▶ [Directions]
Starting with the line that contains "Given: Click the word Compare" and stopping after the line that contains "Like the tweet with the heart icon", copy the entries below exactly. Include nothing else.

▶ [Data to examine]
....

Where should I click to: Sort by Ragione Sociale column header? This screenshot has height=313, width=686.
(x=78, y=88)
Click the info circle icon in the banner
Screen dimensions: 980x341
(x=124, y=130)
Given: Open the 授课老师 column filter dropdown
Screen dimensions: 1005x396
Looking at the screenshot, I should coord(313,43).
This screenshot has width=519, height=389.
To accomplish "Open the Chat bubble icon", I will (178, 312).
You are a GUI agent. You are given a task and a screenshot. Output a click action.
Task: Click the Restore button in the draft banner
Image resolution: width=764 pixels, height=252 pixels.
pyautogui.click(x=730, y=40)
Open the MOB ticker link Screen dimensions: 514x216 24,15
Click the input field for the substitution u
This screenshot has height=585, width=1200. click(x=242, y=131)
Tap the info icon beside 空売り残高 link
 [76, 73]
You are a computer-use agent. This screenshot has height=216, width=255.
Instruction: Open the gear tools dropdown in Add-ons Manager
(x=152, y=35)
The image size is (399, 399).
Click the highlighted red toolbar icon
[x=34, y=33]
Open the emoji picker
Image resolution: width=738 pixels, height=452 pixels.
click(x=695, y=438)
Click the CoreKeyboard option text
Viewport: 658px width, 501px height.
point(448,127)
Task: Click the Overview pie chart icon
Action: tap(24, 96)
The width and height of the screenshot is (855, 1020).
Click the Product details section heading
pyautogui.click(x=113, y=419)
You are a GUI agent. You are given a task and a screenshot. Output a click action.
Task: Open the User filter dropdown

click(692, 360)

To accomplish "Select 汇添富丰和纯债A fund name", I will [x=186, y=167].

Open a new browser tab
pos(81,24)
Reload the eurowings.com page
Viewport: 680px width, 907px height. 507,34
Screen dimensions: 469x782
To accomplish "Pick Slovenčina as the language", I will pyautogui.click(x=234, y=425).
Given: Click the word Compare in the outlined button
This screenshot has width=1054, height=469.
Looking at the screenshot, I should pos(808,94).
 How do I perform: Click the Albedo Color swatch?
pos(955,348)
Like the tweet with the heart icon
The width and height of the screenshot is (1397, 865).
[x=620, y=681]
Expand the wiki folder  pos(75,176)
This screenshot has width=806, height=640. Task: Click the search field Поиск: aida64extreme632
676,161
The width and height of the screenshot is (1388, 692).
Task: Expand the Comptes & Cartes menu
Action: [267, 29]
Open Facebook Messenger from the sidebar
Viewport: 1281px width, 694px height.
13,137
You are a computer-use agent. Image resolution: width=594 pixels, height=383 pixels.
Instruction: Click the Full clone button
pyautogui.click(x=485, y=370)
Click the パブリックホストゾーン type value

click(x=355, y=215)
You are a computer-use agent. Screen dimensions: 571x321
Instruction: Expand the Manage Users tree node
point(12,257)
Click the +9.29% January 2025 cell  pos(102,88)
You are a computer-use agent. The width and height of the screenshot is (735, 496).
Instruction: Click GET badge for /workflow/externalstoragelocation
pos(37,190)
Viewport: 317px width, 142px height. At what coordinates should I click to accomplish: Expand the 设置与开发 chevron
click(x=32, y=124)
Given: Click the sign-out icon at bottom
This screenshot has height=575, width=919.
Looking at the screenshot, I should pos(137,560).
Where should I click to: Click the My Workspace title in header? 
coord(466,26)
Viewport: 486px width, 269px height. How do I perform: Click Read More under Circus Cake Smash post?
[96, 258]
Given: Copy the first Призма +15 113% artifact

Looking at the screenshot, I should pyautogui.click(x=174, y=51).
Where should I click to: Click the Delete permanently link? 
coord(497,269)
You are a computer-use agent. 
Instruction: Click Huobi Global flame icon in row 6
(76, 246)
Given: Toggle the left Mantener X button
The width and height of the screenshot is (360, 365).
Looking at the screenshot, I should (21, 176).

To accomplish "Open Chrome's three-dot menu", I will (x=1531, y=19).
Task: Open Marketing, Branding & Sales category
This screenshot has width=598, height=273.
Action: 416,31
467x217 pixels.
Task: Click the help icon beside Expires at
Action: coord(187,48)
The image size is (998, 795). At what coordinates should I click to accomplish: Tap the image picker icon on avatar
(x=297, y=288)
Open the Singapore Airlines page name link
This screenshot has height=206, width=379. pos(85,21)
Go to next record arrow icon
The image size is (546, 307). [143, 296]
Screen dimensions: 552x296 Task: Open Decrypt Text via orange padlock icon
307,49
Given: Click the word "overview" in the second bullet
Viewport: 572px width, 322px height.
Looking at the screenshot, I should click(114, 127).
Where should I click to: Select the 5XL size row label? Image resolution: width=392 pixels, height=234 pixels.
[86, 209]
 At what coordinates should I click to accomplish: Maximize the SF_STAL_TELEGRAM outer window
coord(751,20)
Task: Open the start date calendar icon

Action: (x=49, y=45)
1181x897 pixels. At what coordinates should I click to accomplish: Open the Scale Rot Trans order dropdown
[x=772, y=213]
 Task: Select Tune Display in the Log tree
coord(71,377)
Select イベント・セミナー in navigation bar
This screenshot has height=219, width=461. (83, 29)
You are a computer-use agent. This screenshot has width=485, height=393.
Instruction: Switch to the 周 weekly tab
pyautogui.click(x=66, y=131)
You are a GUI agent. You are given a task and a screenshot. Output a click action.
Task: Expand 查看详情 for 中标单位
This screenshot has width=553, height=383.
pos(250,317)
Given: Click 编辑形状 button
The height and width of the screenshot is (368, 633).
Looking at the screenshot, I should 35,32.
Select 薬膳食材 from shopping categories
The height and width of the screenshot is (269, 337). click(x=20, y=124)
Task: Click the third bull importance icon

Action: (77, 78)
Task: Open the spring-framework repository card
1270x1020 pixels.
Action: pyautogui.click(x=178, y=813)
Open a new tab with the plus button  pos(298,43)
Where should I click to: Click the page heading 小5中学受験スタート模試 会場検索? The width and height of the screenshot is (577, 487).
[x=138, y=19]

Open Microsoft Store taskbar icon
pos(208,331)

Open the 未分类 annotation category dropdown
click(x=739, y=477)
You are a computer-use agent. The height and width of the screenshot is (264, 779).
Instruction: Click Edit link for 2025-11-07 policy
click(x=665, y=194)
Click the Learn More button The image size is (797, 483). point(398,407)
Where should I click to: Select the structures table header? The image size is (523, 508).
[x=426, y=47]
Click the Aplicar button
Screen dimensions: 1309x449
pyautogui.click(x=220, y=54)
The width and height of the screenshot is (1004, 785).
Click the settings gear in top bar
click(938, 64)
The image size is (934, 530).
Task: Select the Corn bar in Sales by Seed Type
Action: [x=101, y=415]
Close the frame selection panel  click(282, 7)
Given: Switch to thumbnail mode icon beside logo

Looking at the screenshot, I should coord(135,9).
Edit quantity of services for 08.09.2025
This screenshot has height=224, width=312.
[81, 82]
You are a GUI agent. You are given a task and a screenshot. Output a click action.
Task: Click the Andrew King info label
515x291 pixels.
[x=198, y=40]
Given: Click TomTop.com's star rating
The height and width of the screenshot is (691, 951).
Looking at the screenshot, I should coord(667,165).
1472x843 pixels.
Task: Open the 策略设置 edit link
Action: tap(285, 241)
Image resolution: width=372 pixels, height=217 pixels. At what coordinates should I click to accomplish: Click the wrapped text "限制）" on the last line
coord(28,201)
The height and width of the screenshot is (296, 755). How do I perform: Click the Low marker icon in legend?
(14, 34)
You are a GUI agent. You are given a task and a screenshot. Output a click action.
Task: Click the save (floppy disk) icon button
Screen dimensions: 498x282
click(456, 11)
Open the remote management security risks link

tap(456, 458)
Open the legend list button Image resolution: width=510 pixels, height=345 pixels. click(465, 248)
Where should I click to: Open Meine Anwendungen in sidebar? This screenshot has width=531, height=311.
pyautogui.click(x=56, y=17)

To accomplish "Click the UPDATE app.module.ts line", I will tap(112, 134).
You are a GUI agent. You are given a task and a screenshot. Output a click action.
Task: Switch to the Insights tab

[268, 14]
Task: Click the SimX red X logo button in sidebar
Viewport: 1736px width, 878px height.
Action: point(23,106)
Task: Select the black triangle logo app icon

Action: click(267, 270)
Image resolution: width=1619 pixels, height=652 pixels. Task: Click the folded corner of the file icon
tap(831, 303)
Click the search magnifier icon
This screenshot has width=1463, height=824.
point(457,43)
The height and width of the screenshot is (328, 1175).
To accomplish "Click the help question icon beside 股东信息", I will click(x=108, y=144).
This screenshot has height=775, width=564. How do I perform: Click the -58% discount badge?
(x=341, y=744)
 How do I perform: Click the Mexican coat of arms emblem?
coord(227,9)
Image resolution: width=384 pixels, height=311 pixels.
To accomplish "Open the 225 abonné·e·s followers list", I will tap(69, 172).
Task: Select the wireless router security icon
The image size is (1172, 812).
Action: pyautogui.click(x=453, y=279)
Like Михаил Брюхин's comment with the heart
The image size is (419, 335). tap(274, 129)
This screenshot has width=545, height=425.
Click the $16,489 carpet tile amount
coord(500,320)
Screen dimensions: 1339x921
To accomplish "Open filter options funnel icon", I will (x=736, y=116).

....

▶ [Exercise solution]
Given: Click the word Compare in the outlined button
This screenshot has width=1054, height=469.
Looking at the screenshot, I should pos(808,94).
 How do I perform: Click the Albedo Color swatch?
pos(955,348)
Like the tweet with the heart icon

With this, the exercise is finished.